● **EXERCISE DESCRIPTION**
In full and without alteration, reproduce every record.

= Beginning of Section =

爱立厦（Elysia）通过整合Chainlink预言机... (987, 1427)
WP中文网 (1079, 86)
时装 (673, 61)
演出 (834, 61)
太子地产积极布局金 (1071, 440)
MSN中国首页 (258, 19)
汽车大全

= End of Section =

● **YOUR SOLUTION**
爱立厦（Elysia）通过整合Chainlink预言机... (987, 1427)
WP中文网 (1079, 86)
时装 (673, 61)
演出 (834, 61)
太子地产积极布局金 (1071, 440)
MSN中国首页 (258, 19)
汽车大全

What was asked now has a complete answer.